Restate every record word for word, without the pictures.

═══ Records provided ═══

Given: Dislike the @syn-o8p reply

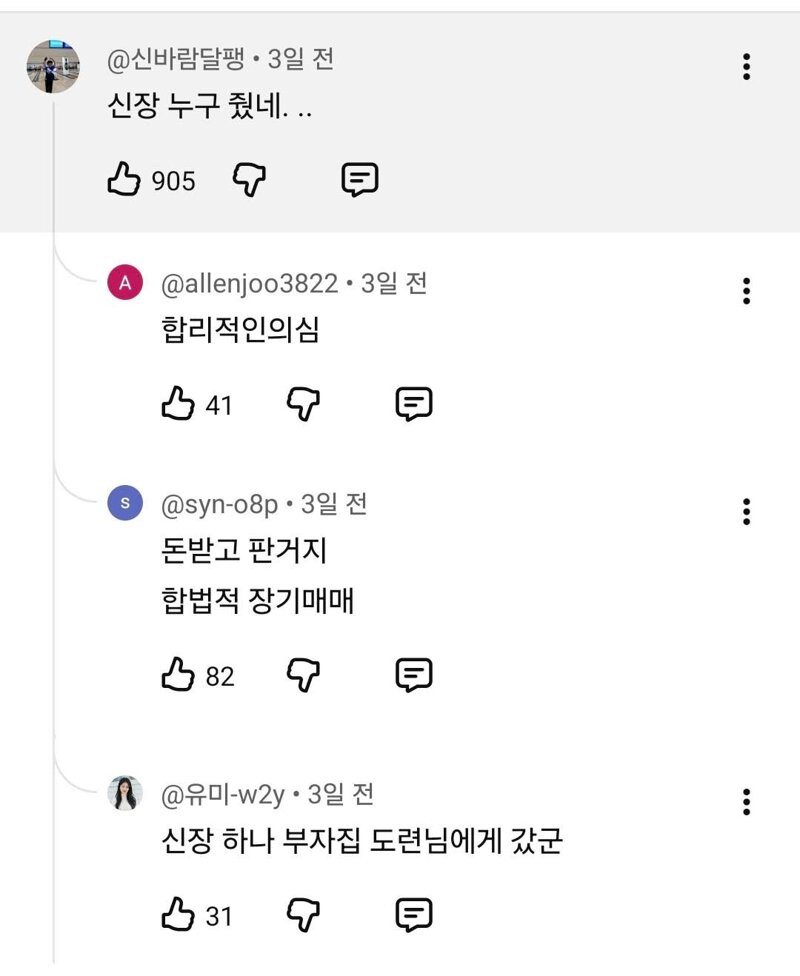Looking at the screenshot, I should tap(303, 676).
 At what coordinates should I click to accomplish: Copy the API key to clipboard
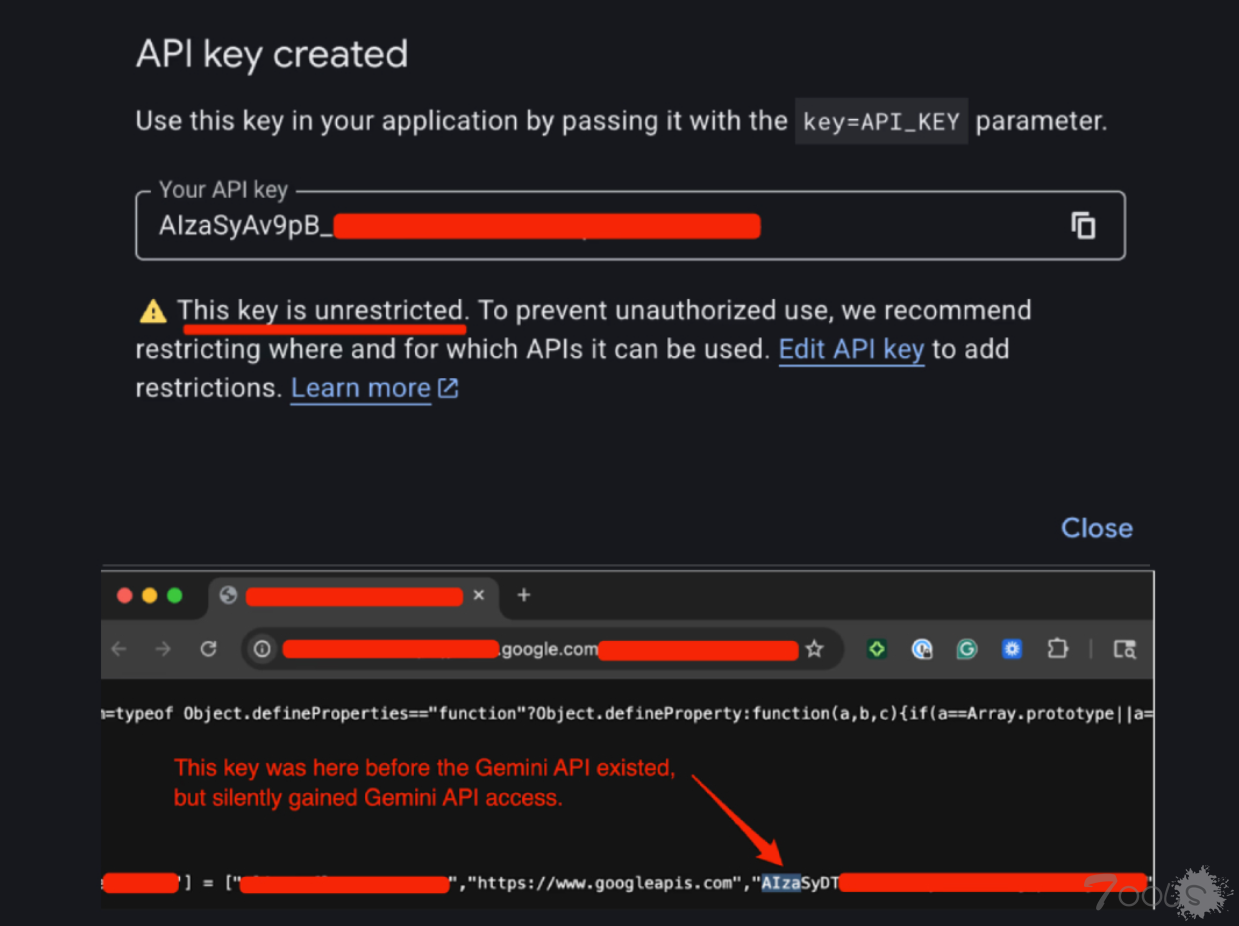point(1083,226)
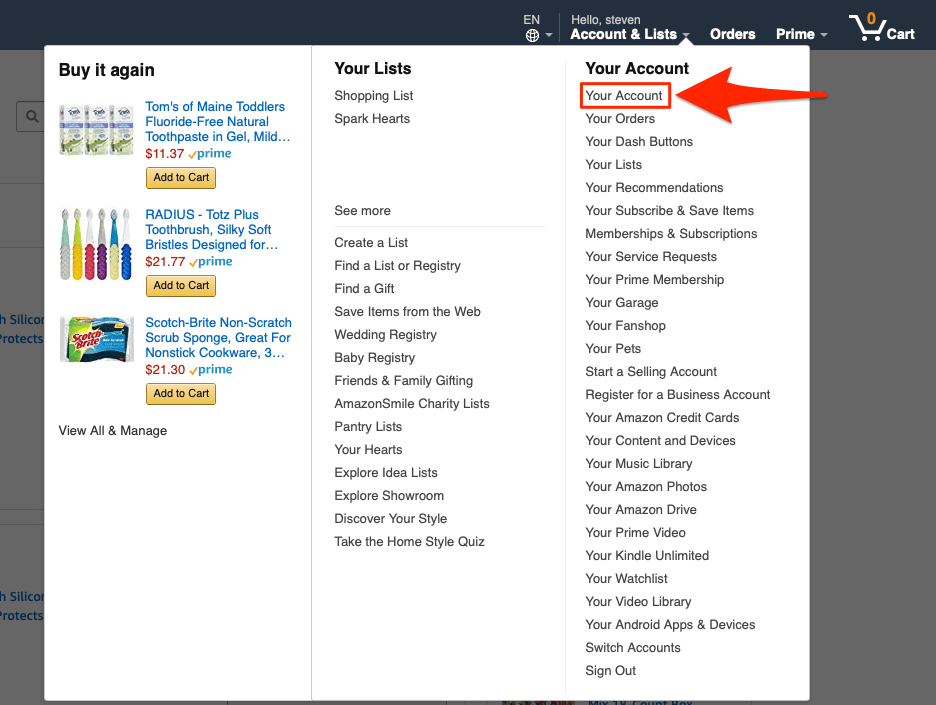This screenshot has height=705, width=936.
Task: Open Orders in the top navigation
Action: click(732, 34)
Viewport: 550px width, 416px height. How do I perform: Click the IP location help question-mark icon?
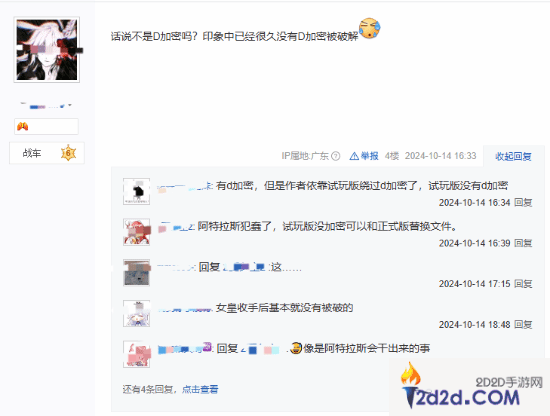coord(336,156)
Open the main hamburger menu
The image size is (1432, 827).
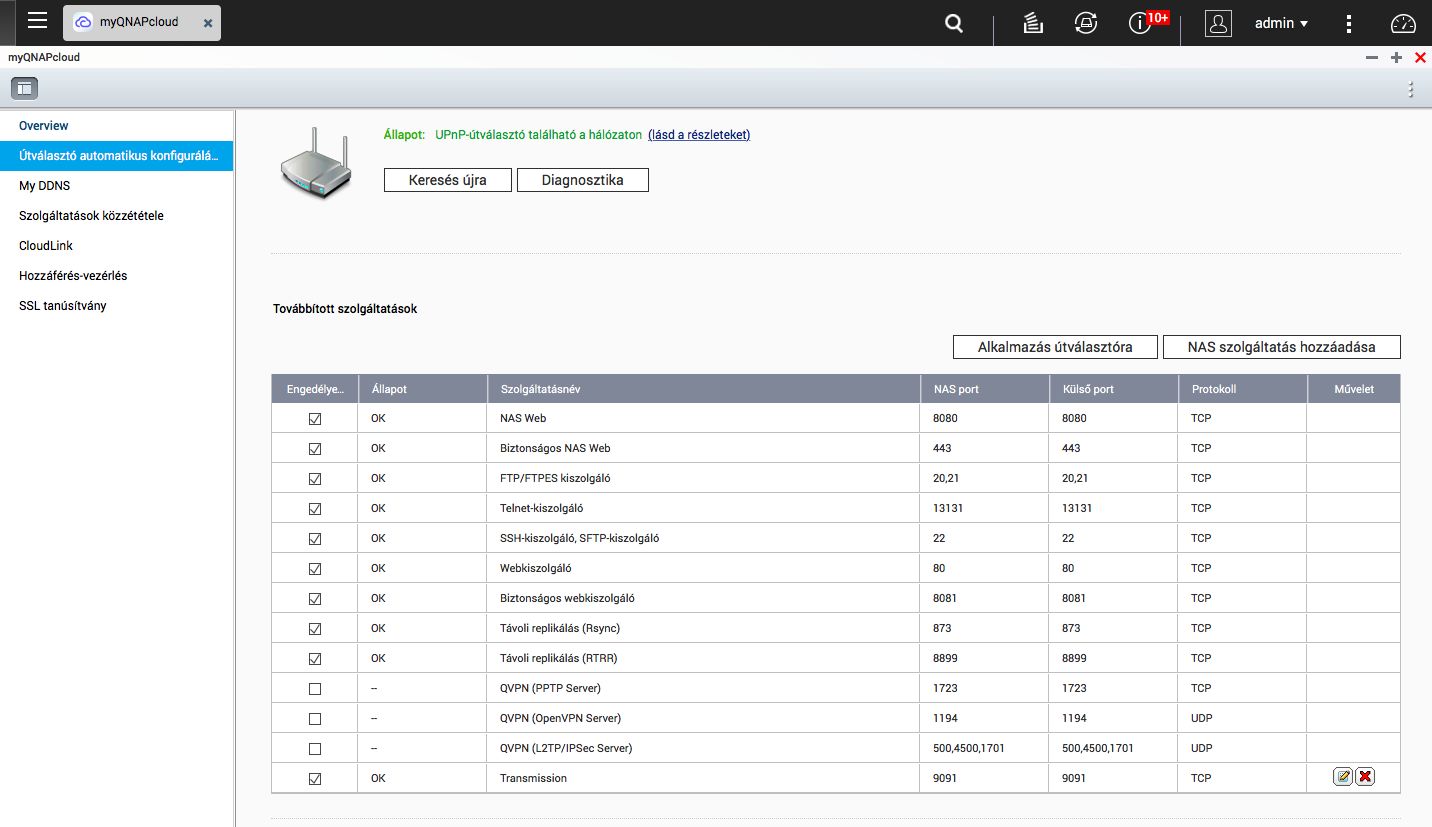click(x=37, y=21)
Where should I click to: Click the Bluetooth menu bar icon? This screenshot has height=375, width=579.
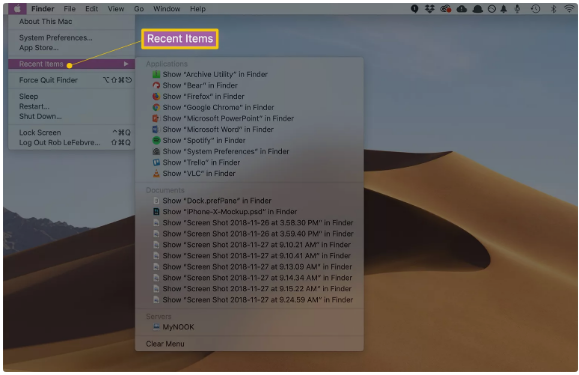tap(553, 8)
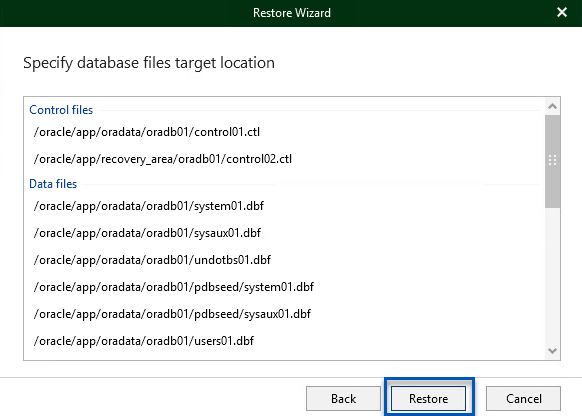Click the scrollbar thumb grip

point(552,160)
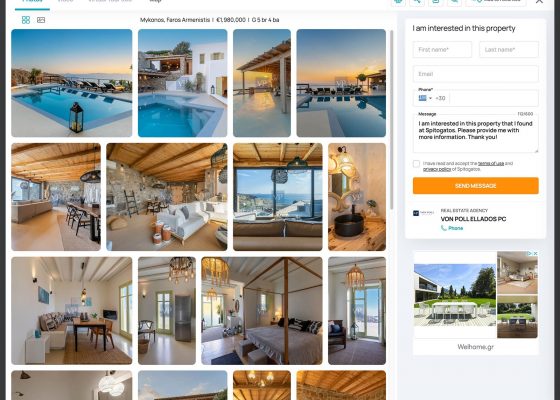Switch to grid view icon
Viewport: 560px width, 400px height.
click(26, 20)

═══

[Answer]:
Given: Dislike the @syn-o8p reply

Looking at the screenshot, I should tap(303, 676).
 At what coordinates should I click to accomplish: Copy the API key to clipboard
point(1083,226)
This screenshot has height=705, width=936.
Task: Open Orders in the top navigation
Action: click(732, 34)
Viewport: 550px width, 416px height. How do I perform: Click the IP location help question-mark icon?
coord(336,156)
Open the main hamburger menu
The image size is (1432, 827).
click(x=37, y=21)
Where should I click to: Click the Bluetooth menu bar icon? This screenshot has height=375, width=579.
tap(553, 8)
Click the scrollbar thumb grip

point(552,160)
Switch to grid view icon
Viewport: 560px width, 400px height.
click(26, 20)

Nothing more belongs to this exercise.